IMG_3994Pour ce lieu ouvert sur l’extérieur grâce à des baies vitrées et des puits de lumière, décoré simplement mais avec goût,   sa directrice envisage d’autres innovations : un potager partagé sur la petite terrasse, des murs dévolus aux  grapheurs sur la grande où nous accueille aujourd’hui l’artiste murale  franco-bengalie  Sifart, avec ses calligraphies colorées et épurées.  Une paysagiste se penche actuellement sur la végétalisation des parties extérieures…

Côté accueil:  « une tarification sociale » en fonction du quotient familial pour les ateliers, et une « tarification responsable » pour la billetterie : entre cinq et trente euros, au choix, et un « billet suspendu » de cinq euros, avancé par un spectateur pour un autre qui ne pourrait payer sa place… Pour les compagnies, un stock de costumes à partager, ou encore l’accompagnement des artistes pour le parcours du combattant qu’est la constitution d’un dossier…

 Ce vaste programme est mené avec entrain par Laëtitia Guédon. Formée au Studio- Théâtre d’Asnières, puis au Conservatoire National. Elle s’est intéressée très tôt à la mise en scène en assistant Antoine Bourseiller, et a fait ses premières armes au Théâtre de la Commune d’Aubervilliers, puis comme associée à la Comédie de Caen. La programmation du « Festival au féminin » à la Goutte d’or lui donne le goût du partage et de l’organisation d’événements. Elle se présente alors  à l’appel à projet lancé par la Ville de Paris pour la reprise du lieu. Cette année, elle n’envisage pas de création avec sa compagnie,  dont le financement est dissocié de celui des Plateaux sauvages . Mais juste une reprise de SAMO (A Tribute to Basquiat ) de Koffi Kwahulé (voir le Le Théâtre du blog), au Théâtre de la Tempête, en janvier. L’année prochaine, elle abordera la question des femmes et du pouvoir à travers la figure mythique de Penthésilée, une commande d’écriture passée à Clément Bondu.

La metteuse en scène préfère les textes d’auteur(e)s aux écritures de plateau et donne une place centrale à la bibliothèque du théâtre ; elle  accueillera aussi tous les ans un(e) écrivain(e) en résidence. La Maison Antoine Vitez, association de traducteurs de théâtre, qui a installé ses bureaux aux Plateaux sauvages, y donnera des lectures.

 La programmation s’ouvre sur Max Gericke ou Du pareil au même de Manfred Karge, mis en scène d’Olivier Balazuc, avec Lou Wenzel.
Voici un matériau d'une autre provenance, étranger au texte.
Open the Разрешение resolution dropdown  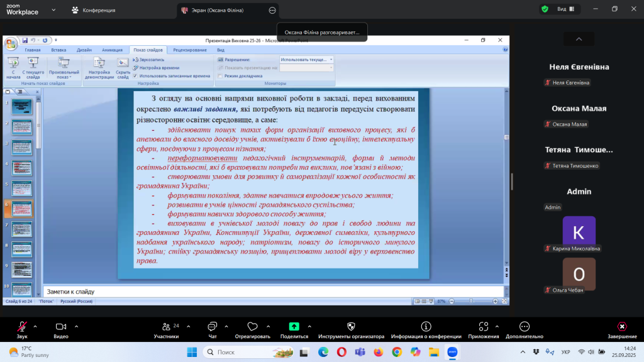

En marge de ce spectacle, Lou Wenzel propose un atelier de création sur le thème du voyage, avec la Maison des pratiques artistiques amateurs  Saint-Blaise voisine. Inscription gratuite pour les habitants du XX ème arrondissement.

Un lieu convivial à découvrir et des ateliers à suivre, en toute curiosité.

 Mireille Davidovici

Les Plateaux sauvages 5 rue des Plâtrières Paris XXe T.  : 01 40 31 26 35

Max Gericke ou Du pareil au même,  du 17 au 28 septembre.

M. P.A. A. Saint-Blaise T. : 01 46 34 94 90.